Put the lines from the one with "Click the expand all tree levels icon" up to and including the one with "coord(298,126)" into a Markdown table with the columns Number and Line. Skip blank lines and leave the pictures out.

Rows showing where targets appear
## Begin

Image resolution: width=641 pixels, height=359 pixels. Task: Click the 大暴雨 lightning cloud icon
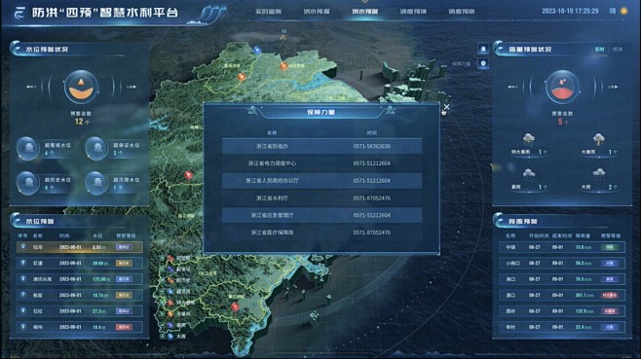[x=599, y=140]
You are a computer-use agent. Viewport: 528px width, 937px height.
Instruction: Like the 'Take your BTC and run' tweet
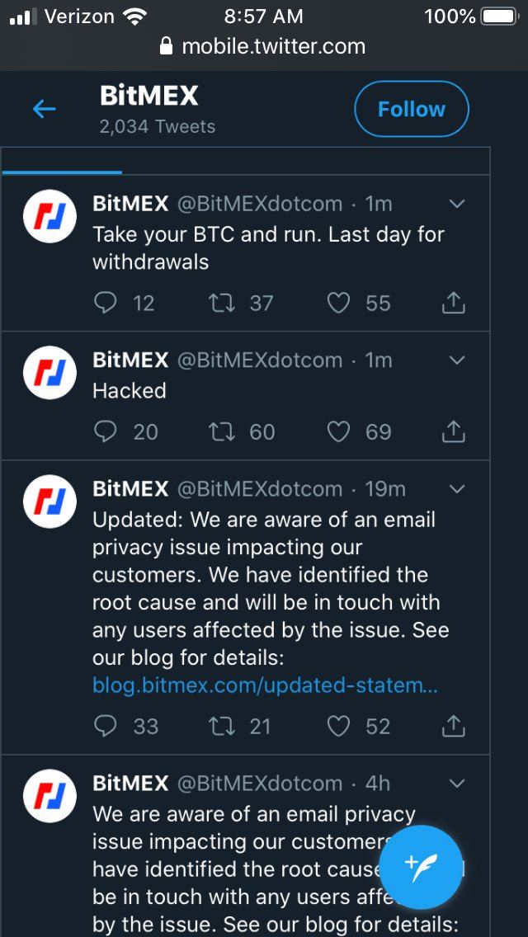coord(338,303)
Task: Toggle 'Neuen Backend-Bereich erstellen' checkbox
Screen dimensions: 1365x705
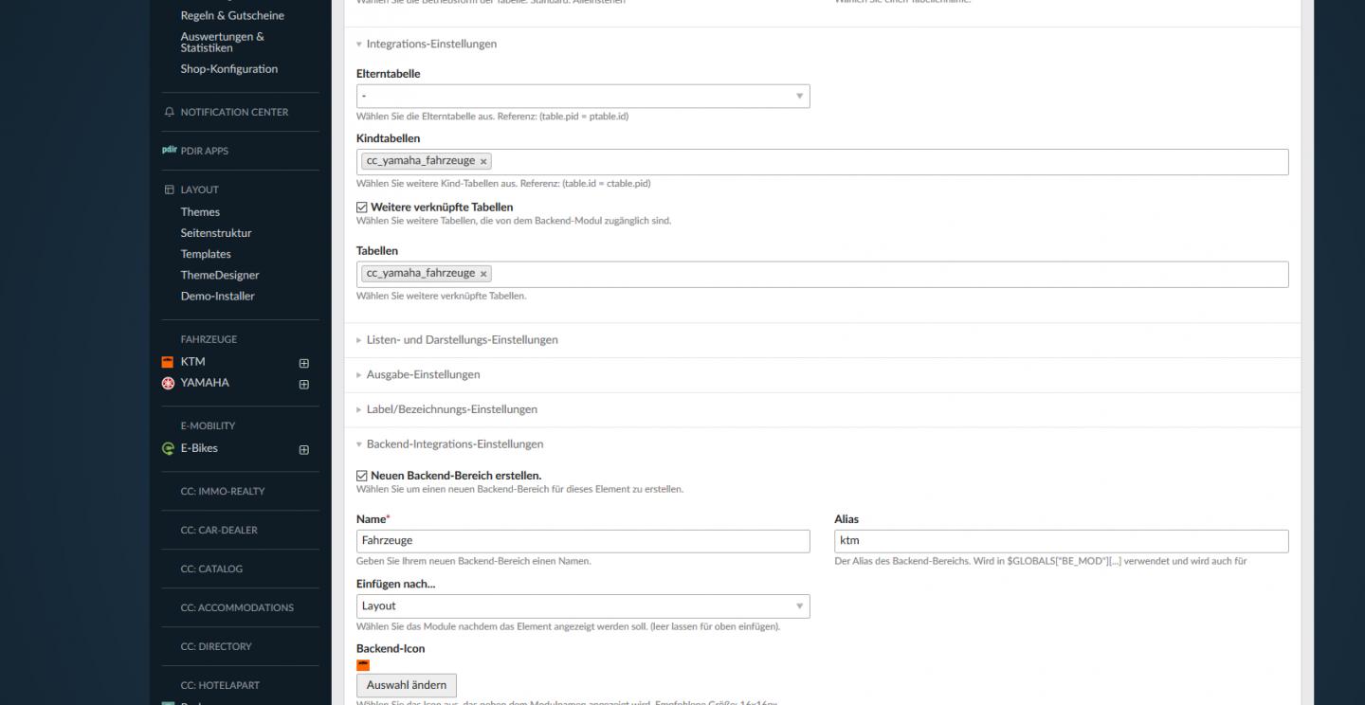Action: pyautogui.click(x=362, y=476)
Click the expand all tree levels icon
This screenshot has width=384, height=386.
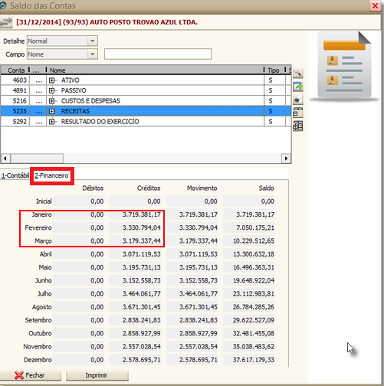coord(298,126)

## End
## Begin

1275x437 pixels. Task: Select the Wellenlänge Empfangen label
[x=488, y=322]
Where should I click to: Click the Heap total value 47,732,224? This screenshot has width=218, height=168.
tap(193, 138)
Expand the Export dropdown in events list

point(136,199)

## End

Solution for this exercise:
| Number | Line |
|---|---|
| 1 | Click the expand all tree levels icon |
| 2 | This screenshot has width=384, height=386. |
| 3 | coord(298,126) |